This repo is managed by cPanel. Please submit all bugs and feature requests via email, or submit a pull request via GitHub.
- Root-level SSH access
- CentOS or RedHat system
Resource shortages can feel overwhelming and impossible to track down without adequate data to diagnose the problem. Servers inevitably have problems when their sys-admins are not watching. While the Daily Process Log in WHM can be very helpful in these situations, sometimes more information is needed than WHM can provide.
Sys-snap is designed to help you see what is causing the resource shortages, whether CPU or Memory related, even when no one is looking.
This version of sys-snap is specifically designed to be used via SSH by the root user on cPanel servers, which means that this documentation and application is aimed at RedHat and CentOS systems.
System Snapshot began at EV1 Servers in the late 1990s or early 2000s. It was written by Mike Kroh before being extended by Nate Custer. The script is often used when traditional methods of investigation do not shed light on what is causing servers load to skyrocket without warning or the server to crash. Many versions of the script exist, as it has been carried by various techs to different companies who have extended and modified to fit both their general needs and specific special circumstances.
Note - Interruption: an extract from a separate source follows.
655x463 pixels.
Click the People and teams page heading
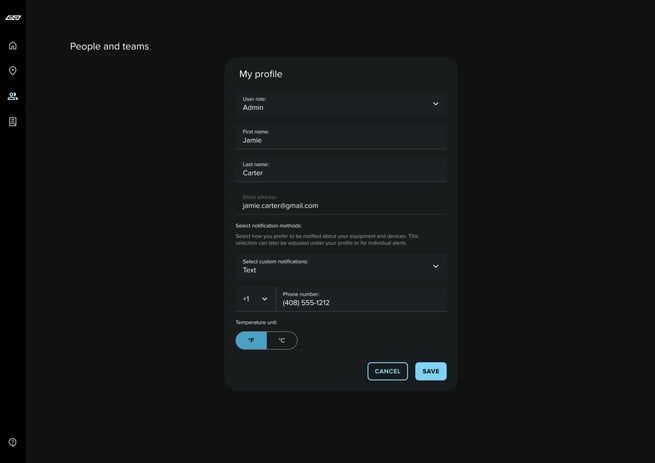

The version presented here was modified for use by employees at Hostgator and AlphaRed before being merged into a different version being used by cPanel around 2011. A descendant of the 2011 version was ported to perl by Paul Trost at cPanel in 2013. The recent version discussed in this article was completed by Bryan Christensen at cPanel in 2015.
Sys-snap’s installation is incredibly simple two step process: Download the script, and run the install.
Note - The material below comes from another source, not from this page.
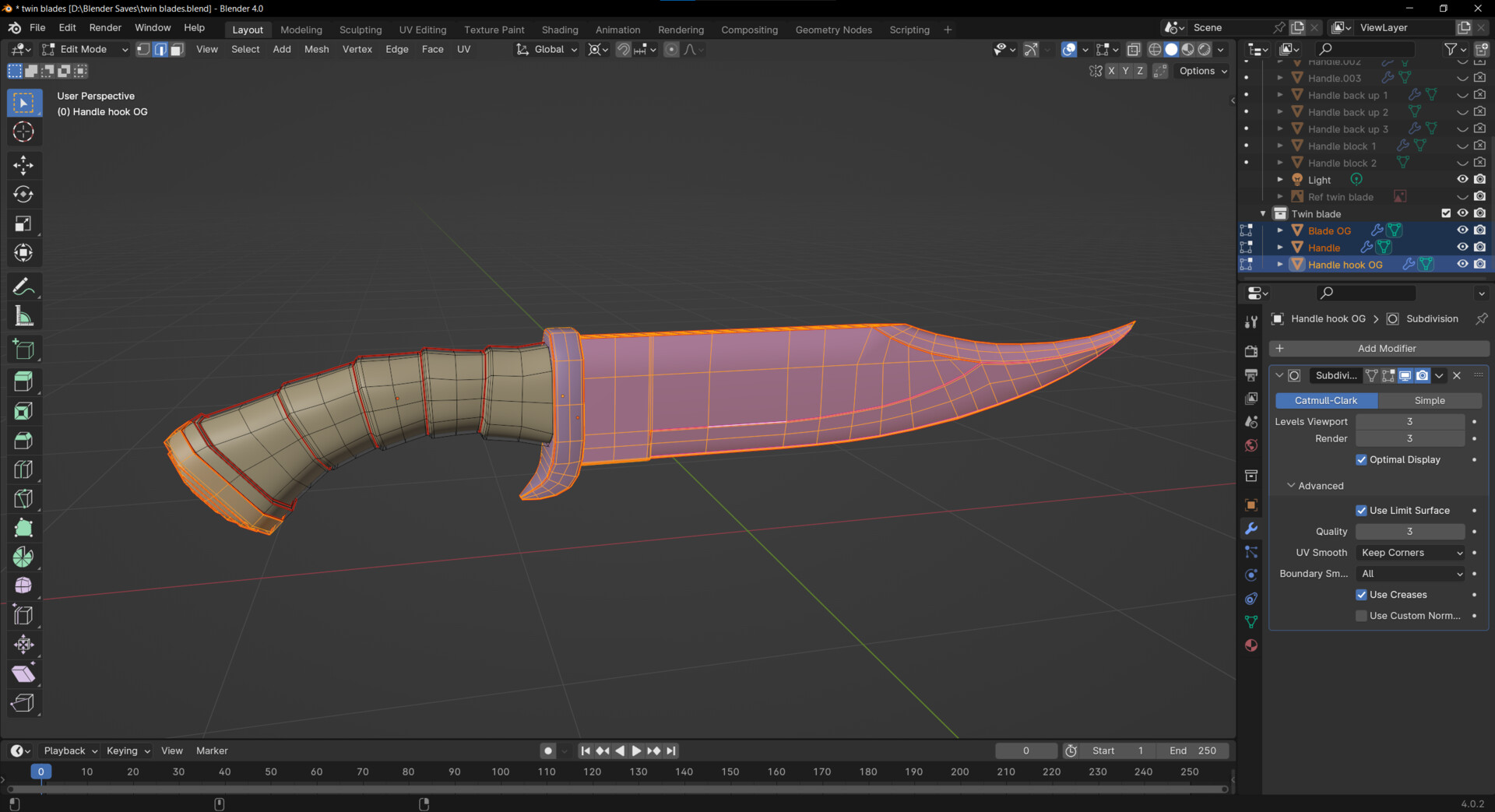1495x812 pixels.
Task: Uncheck Use Creases option
Action: (1361, 595)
wget -O /root/sys-snap.pl https://raw.githubusercontent.com/cPanelTechs/SysSnapv2/master/sys-snap.pl && cd /root/ && chmod 744 sys-snap.pl && perl sys-snap.pl --start
Once installed, the script continues to run on the server until you stop it, or until the server reboots. After a reboot, if you want the script to resume recording data, you would need to start it again.
Every time you start the sys-snap.pl script, the existing data will be archived in .tar.gz format in the /root/ directory for your records.
To start the process, run the script with the --start flag:
[~] perl /root/sys-snap.pl --start
Sys-snap is not currently running
Start sys-snap logging to '/root/system-snapshot/' (y/n)?:y
Starting…
[~]
Sys-snap will run in the background. Logs will be written to /root/sys-snapshot/ every minute. Every hour a new folder with the current hour will be created. After 24 hours the folder should look similar to this:
[~/system-snapshot] ls -lah | head
total 104K
drwxr-xr-x 26 root root 4.0K May 5 13:50 ./
dr-xr-x---. 26 root root 4.0K May 4 22:05 ../
drwxr-xr-x 2 root root 4.0K Apr 24 00:59 0/
drwxr-xr-x 2 root root 4.0K Apr 24 01:52 1/
drwxr-xr-x 2 root root 4.0K Apr 24 10:53 10/
drwxr-xr-x 2 root root 4.0K Apr 24 11:54 11/
drwxr-xr-x 2 root root 4.0K Apr 24 12:55 12/
drwxr-xr-x 2 root root 4.0K Apr 24 13:33 13/
drwxr-xr-x 2 root root 4.0K Apr 23 14:56 14/
Each hour will have logs that were created for every minute of the hour:
[~/system-snapshot/0] ls -lah |head
total 3.5M
drwxr-xr-x 2 root root 4.0K Apr 24 00:59 ./
drwxr-xr-x 26 root root 4.0K May 5 13:51 ../
-rw-r--r-- 1 root root 54K May 5 00:00 0.log
-rw-r--r-- 1 root root 49K May 5 00:10 10.log
-rw-r--r-- 1 root root 52K May 5 00:11 11.log
-rw-r--r-- 1 root root 50K May 5 00:12 12.log
-rw-r--r-- 1 root root 49K May 5 00:14 13.log
-rw-r--r-- 1 root root 51K May 2 00:14 14.log
-rw-r--r-- 1 root root 49K May 5 00:15 15.log
After 24 hours the logs will start to overwrite the previous logs. Each minute will overwrite the oldest log file. The logs are based on 24 hour time. 0 is 12AM.
To stop the process, run the script with the --stop flag, and the script will ask you to confirm the process it is stopping:
[~] perl /root/sys-snap.pl --stop
Current process: 20081 root perl sys-snap.pl --start
Stop this process (y/n)?:y
Stopping 20081
[~]
If the load average of your server is larger than the number of processors, load issues can occur. cPanel backups, log processing, and stat processing are delayed if this happens. Tracking down the cause of the load increase is where sys-snap comes in.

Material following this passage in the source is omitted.